Le 29 juillet dernier, Kodak a surpris son monde en annonçant qu'elle allait désormais produire des ingrédients pour le secteur pharmaceutique, dont la fameuse hydroxychloroquine.
Une reconversion généreusement financée grâce à un prêt de 765 millions de dollars [644 millions d'euros] de l'administration américaine et qui, en pleine pandémie de coronavirus, a subjugué les marchés avides de valeurs du secteur santé. Le titre de la firme a ainsi flambé de plus de 1.600% à Wall Street, passant de 2,14 dollars à 33,50 dollars le 30 juillet.
Les investisseurs feraient pourtant bien de se méfier du plus récent des revirements du fabricant historique de pellicules et d'appareils photo. Fondée en 1892, la vénérable entreprise américaine a complètement raté la transition numérique dans les années 2000.
En 2012, Kodak se déclare en cessation de paiement, alors qu'elle n'a plus engrangé le moindre bénéfice depuis cinq ans. Elle liquide les 1.100 brevets qu'elle détient pour effacer une partie de ses dettes et tente de sortir péniblement la tête de l'eau, en se recentrant sur les services d'impression et les produits chimiques à usage industriel.
Du coq à l'âne
Première surprise en janvier 2018: le groupe annonce qu'il se lance dans les cryptomonnaies, avec la création d'une plateforme cryptée et sécurisée de gestion de droits d'images, où les photographes pourront être rémunérés en KodakCoin.
À l'époque, nous sommes en pleine bulle blockchain. Le Bitcoin s'échange à plus de 15.000 euros et on compte près de 1.600 cryptomonnaies différentes. Autant dire que l'annonce régale les investisseurs: le titre Kodak bondit de 245% en Bourse immédiatement après l'annonce. Et puis... plus rien. Le fameux KodakCoin n'est même pas mentionné dans le rapport annuel 2018 de l'entreprise. Le marché des cryptomonnaies tombe en pleine débandade et, six mois après son coup de com', l'action Kodak a replongé sous les 2,10 dollars.

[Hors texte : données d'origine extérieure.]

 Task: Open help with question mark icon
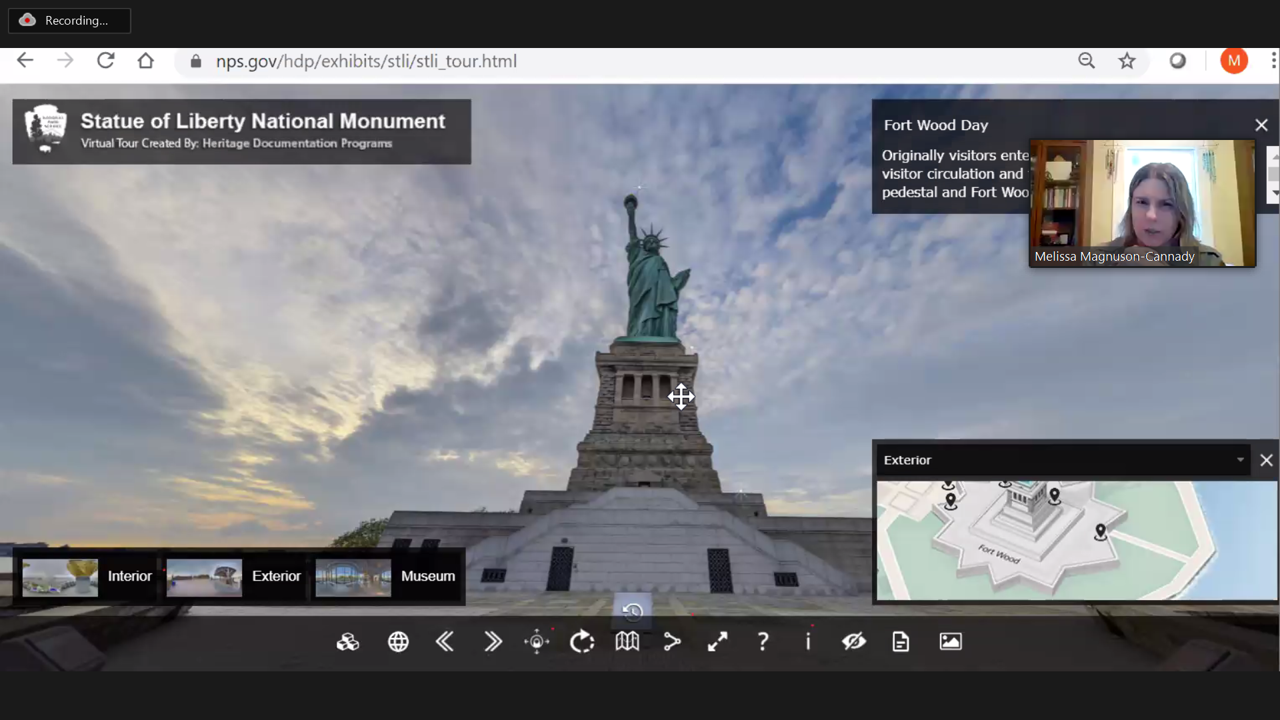(x=763, y=642)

En 2020, Kodak s'est trouvé de nouveaux buzzwords: la santé et la relocalisation des activités pharmaceutiques, prônée par Donald Trump. Peut-on croire sincèrement à ce nouvel effet d'annonce? Certes, le prêt de 765 millions de dollars constitue bien de l'argent sonnant et trébuchant, mais le rallye boursier sur Kodak s'apparente bien plus à une bulle qu'à un véritable pivot stratégique.
La flambée a largement été alimentée par des petits boursicoteurs inscrits sur la plateforme de trading Robinhood: 79.000 personnes se sont ainsi précipitées sur la valeur pour profiter de la hausse.
Plus gênant, un soupçon de délit d'initié pèse sur les dirigeants. En mai, alors que Kodak est en négociations avec le gouvernement américain pour la production de médicaments, 240.000 stock-options sont distribuées aux membres du conseil d'administration, un ajout inédit à sa distribution habituelle d'actions en janvier.
Le gendarme boursier américain (Securities and Exchange Commission, SEC) vient en outre de lancer une enquête sur ce soudain rebond boursier et sur l'activité inhabituelle autour du titre Kodak, juste avant l'annonce de l'accord. Le Wall Street Journal suggère que des télévisions locales avaient peut-être fait fuiter la nouvelle avant la fin de l'embargo.